スマホを握り締めたまま呆然としていると、また着信音が鳴り響いた。
パッカ!パッカだ!
あわてて通話ボタンをタップする。
「もしもし!パッカ?」
「テヨンさん。・・・聞いた?」
「あ、うん。たった今。」
「ごめんね。急で・・・。」
「いや、・・・お義母さん、元気だった?」
「うん。とっても。」
元気なはず、だよな。フットワークの軽さが並みじゃない。
「そうか。良かった。・・・僕も会えるのを楽しみにしてるよ。」
「うん、ありがとう。テヨンさん、もう遅いから寝て。」
「ああ、おやすみ。」
「おやすみなさい。」
おやすみと言い合ったのに、電話は繋がったままだった。
「・・・切らないの?」
「もう、切るよ。・・・パッカ、愛してる。」
「・・・・。」
「だんまり?酷いな。・・・パッカ、愛してるよ。・・・君は?」
「私も。」
「私も、何?」
「・・・テヨンさん、愛してるわ。」
電話口で、ちゅっとリップ音を立てる。
「おやすみ、パッカ。」
「おやすみなさい、テヨンさん。」
今度こそ通話は切れた。
仕方ない。
パッカとは、1日遅れの誕生日を楽しむしかないようだ。
次の日、僕の誕生日。
僕は粛々と仕事をこなした。
僕が社長になったら、社員規則に、誕生日には出張、残業はしない、休暇を取ることを推奨する、そんな条項を加えてやる!

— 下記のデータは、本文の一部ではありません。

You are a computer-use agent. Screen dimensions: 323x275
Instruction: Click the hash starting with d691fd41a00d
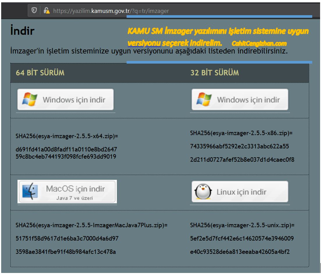tap(66, 149)
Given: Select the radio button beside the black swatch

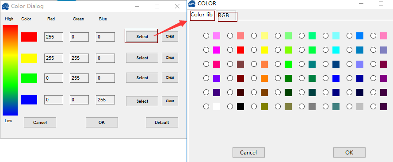Looking at the screenshot, I should pyautogui.click(x=230, y=107).
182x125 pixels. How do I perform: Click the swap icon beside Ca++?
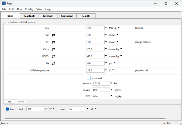(x=54, y=49)
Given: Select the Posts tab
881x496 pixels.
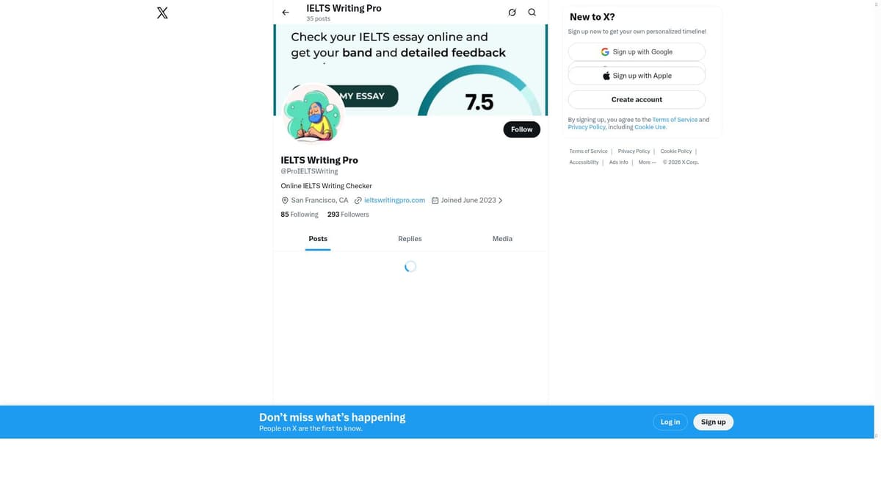Looking at the screenshot, I should [x=318, y=239].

半ば自棄気味な思考をしながら、それでも、やるからにはいい仕事はしたい。
そんなこんなで、午後の飛行機を諦めていたせいもあって、少し念入りに視察をして廻ったのだった。
約束の時間、指定されたホテルに出向いた。
トスカーナホテル。
こじんまりとはしているが、プールもある高級リゾートホテルで、今度はこのホテルを使ったプランもいいかも知れない、なんて思う。

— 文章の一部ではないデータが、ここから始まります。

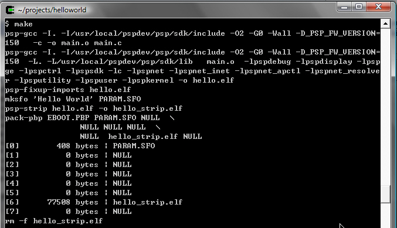397x228 pixels.
Task: Click the '$ make' command line
Action: (x=19, y=24)
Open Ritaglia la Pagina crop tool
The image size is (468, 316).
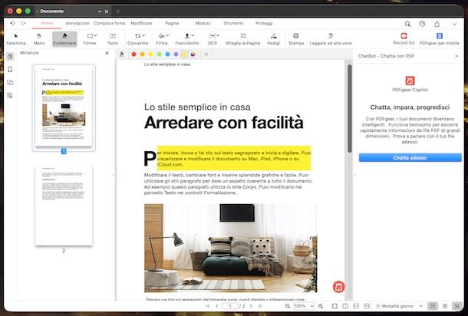pyautogui.click(x=241, y=38)
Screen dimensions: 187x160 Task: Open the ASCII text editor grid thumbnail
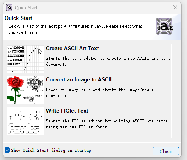point(25,59)
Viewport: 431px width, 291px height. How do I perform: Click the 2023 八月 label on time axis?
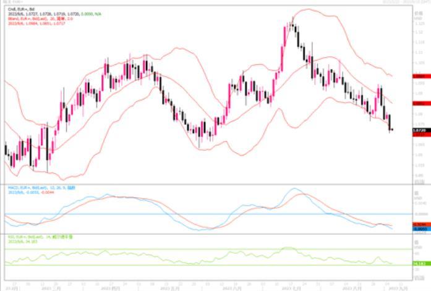351,288
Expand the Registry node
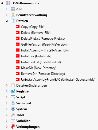The width and height of the screenshot is (98, 130). point(7,91)
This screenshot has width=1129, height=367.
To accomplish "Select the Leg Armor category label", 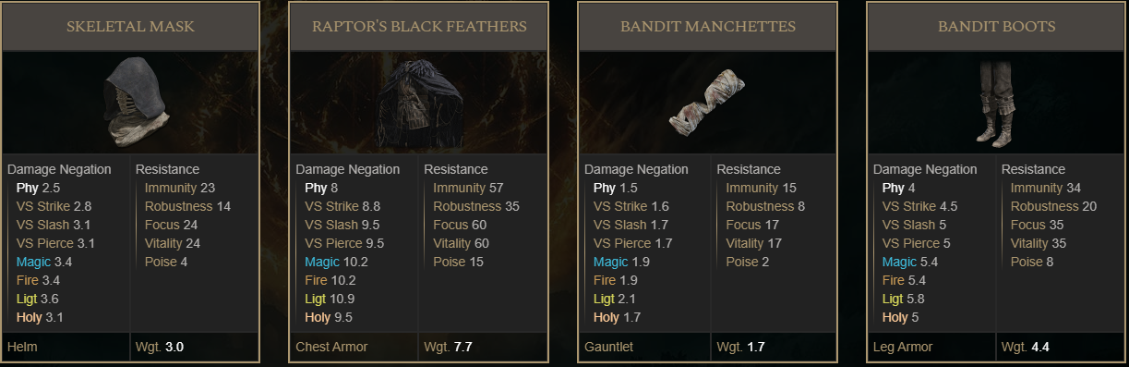I will (x=903, y=347).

個人的には、こういうところでパッカとゆっくり過ごしたい、と、そう思う。
まったく・・・
誕生日の今日、こんなリゾートホテルにいながら、僕の隣には、どうしてパッカがいないんだろう。
思わず溜息が漏れた。
僕は深呼吸をして顔を引き締めた。
気を取り直して、フロントに向かう。
彼女の母親に会うのに、つまらなそうな顔をしているわけにはいかない。
フロントでチャン会長の名を告げ、自分の名を名乗った。
ホテルマンは僕の訪問を承知していたようで、笑顔で頷くと会長の部屋に連絡を入れてくれた。
「お部屋までご案内致します。」
ホテルマンは、建物を出て外へ。
案内されたのは、白い壁の離れ だった。
インターホンを押そうとしていたホテルマンに声を掛ける。
「ありがとう。もう、戻ってくれて大丈夫だよ。」
彼は一礼してフロントのある建物の方へ去って行った。
さてと。
僕は自分の服装をチェックする。
肩に埃やゴミは付いていないか?
靴は汚れていないか?
髪は乱れていないか?
インターホンを押した。
___________
ええっと・・・やはり日付跨いでしまいました。
推敲もそこそこにUPしてしまいます。
全然、完結しとらんし・・・
テヨン語りで、雰囲気ガラリと変わってるし・・・
後は、パク・ハ語りで「贈り物」をして、お祝いできたらと思っておる次第です。
もうちょっと早くにお誕生日企画を始めればよかったですぅ。
と、後悔しても後のマツリなんですが・・・
どのみち、構想もなかなか思い浮かばなかったんですよね。
妄想の神様が降りてこないと、難しいです。
もう少し、お付き合いくださると嬉しいです。
【6/5 17時頃 追記】
いやあ、ホント時間の余裕もなく焦ってUPすると拙いです。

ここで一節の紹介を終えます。